Brussels, 4 April 2011
The EU’s Official Journal is going fully digital
The European Commission today proposed giving the electronic edition of the European Union’s Official Journal legal status. At the moment, only the printed edition is legally valid. With this proposal, EU citizens and businesses across Europe will have more legal certainty and save time and money. The proposal follows a trend at national level where all EU countries have electronic official journals, more than half of which have full legal status. The proposal needs unanimous support from the Council and consent of the European Parliament before it takes effect.
"This proposal provides for simple, easy and reliable access to EU law online. In times of crisis, I warmly welcome this move to make life easier and less expensive for businesses and citizens," Vice-President Viviane Reding, the EU's Justice Commissioner, who is in charge of relations with the Publications Office, said.
The Official Journal (OJ) was created in 1952 for the then European Coal and Steel Community. It is how the EU keeps its records: only legal acts published in the Official Journal are binding. Currently, and despite the fact that a majority of European citizens and businesses mainly consult the online version, only the paper version of the Official Journal is legally valid. What this means is that no decision taken by the Commission can be enforced based on the electronic version. If citizens want to claim a right based on what is published in the Official Journal (such as the EU Treaties) they currently need to obtain – at cost – a copy of the print version. The Commission proposes to change this by giving legal status to the electronic edition of the Official Journal. The proposal thus broadens access and ensures that citizens’ right to make themselves acquainted with EU law is enforced.
The proposal will not only benefit businesses and professionals in the field of law, but will also serve citizens who want to be informed from a reliable source about the rights they benefit from under EU law.
Currently, consultation of the paper version of the Official Journal costs about €1,000 a year per subscription. The Commission is proposing to give free and direct access to the legally valid Official Journal online, making everyone's lives a little easier. Legal acts passed by the EU will be instantly accessible to all.
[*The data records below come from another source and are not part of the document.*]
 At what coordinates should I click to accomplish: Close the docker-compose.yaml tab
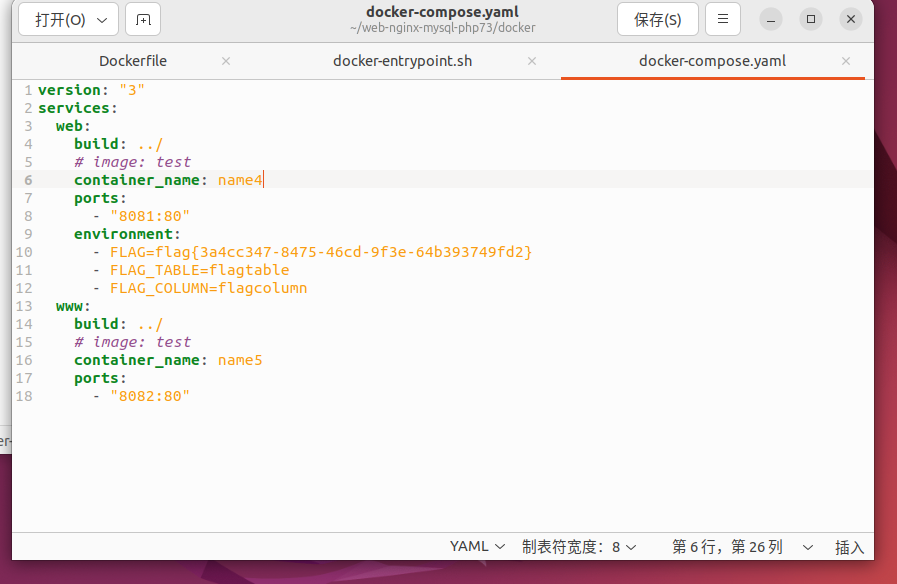point(846,61)
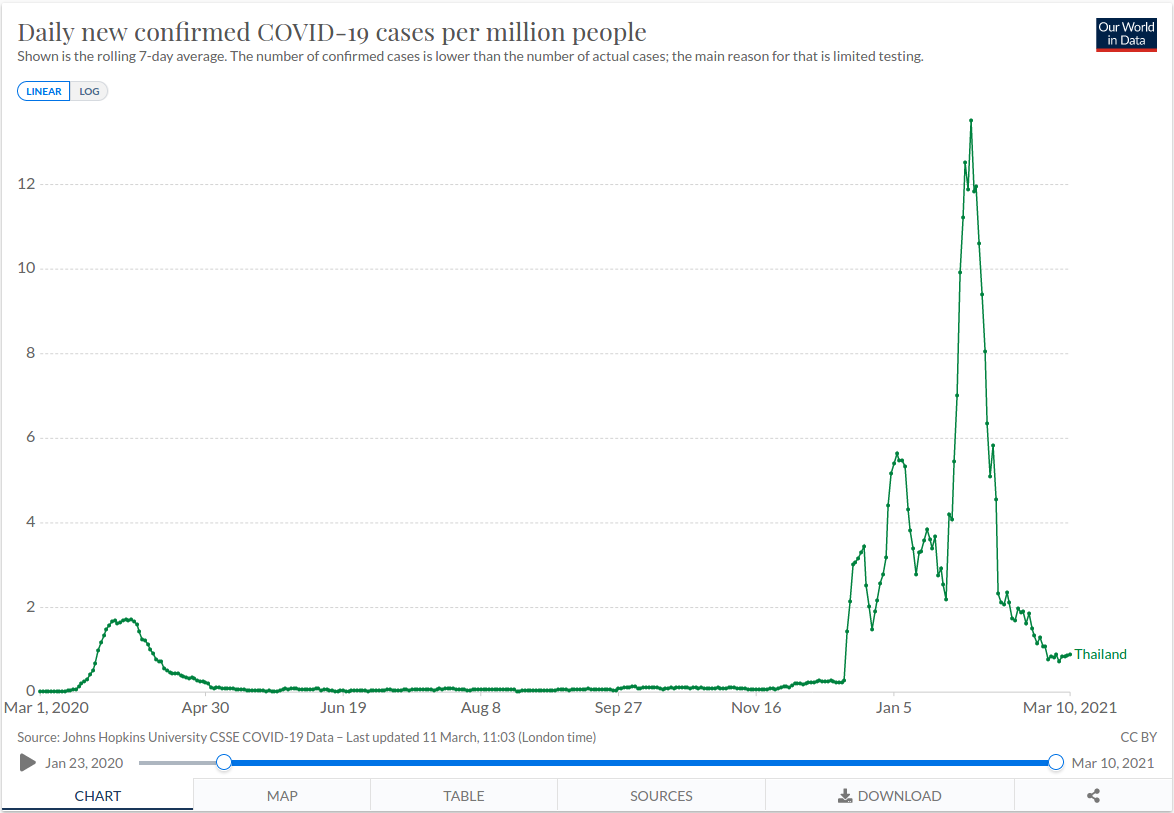Image resolution: width=1174 pixels, height=813 pixels.
Task: Click the Jan 23, 2020 start date
Action: click(84, 763)
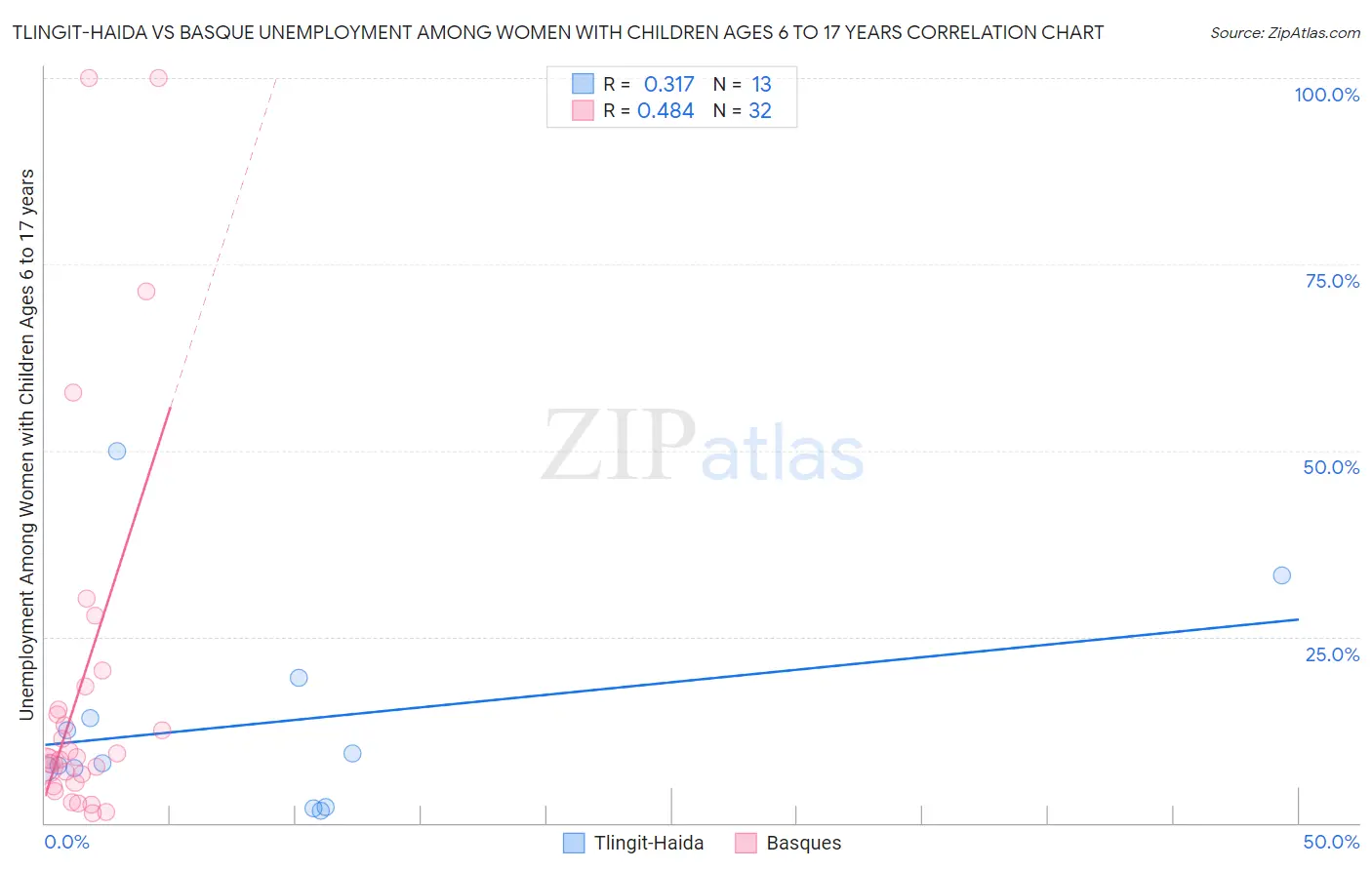
Task: Select the blue Tlingit-Haida legend swatch at bottom
Action: coord(574,843)
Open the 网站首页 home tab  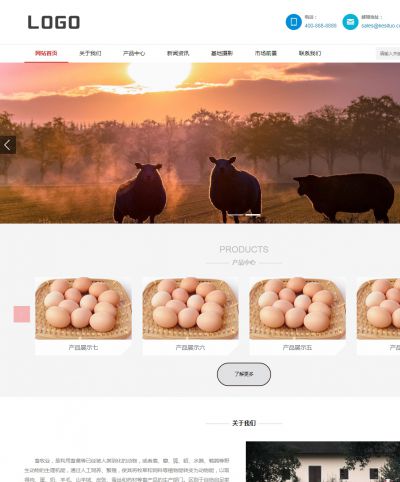click(46, 53)
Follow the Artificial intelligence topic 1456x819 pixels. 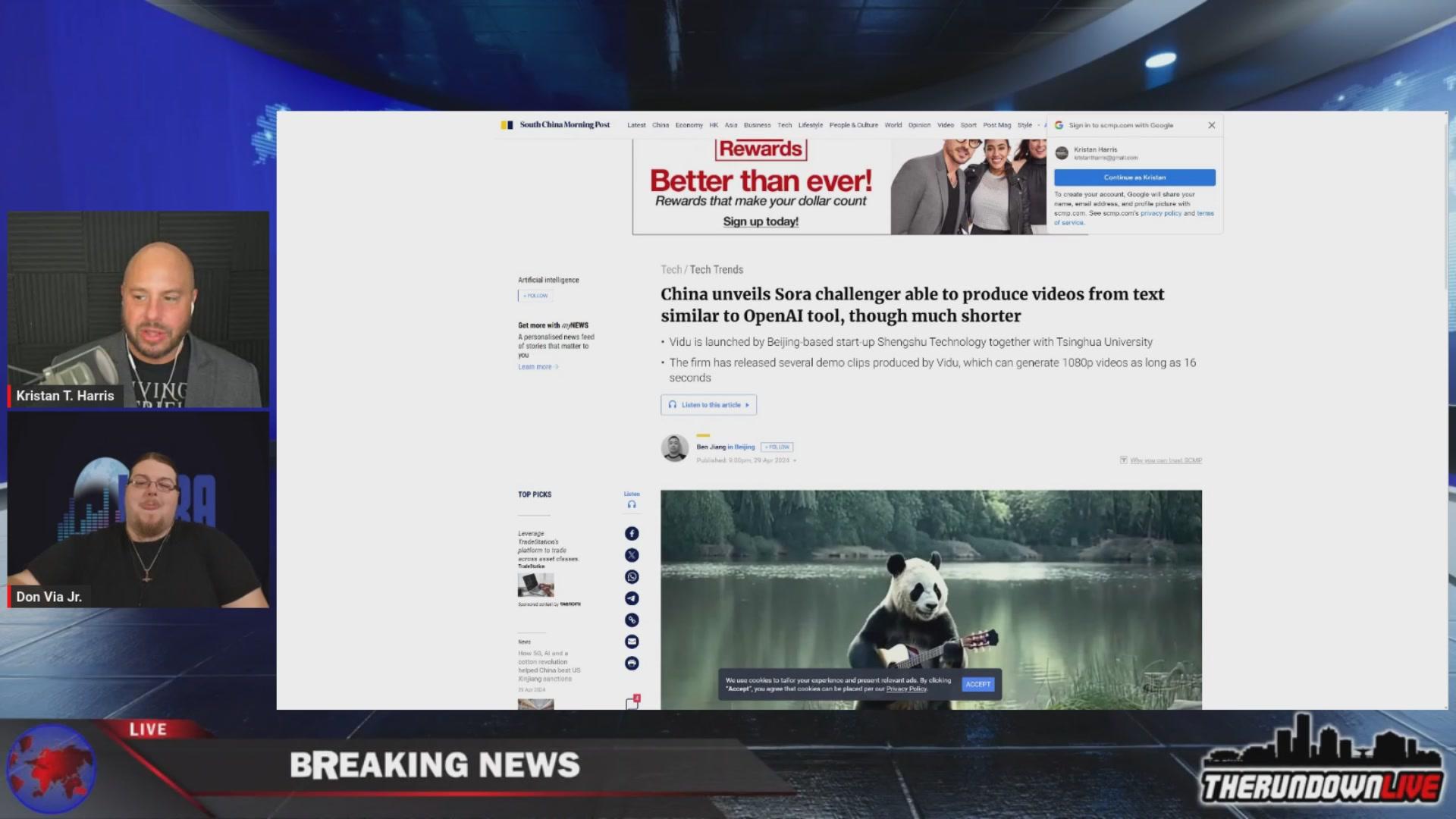(x=535, y=296)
At the same time, electronic publication will ease the search of data, by minimising the time and effort citizens' need to put into searching for information.
The proposal needs to be approved unanimously by the Council after obtaining the consent of the European Parliament.
This proposal is part of the Commission's ongoing efforts to provide a one-stop-shop for access to EU law through the enhanced EUR-Lex portal that will be launched in the beginning of 2012.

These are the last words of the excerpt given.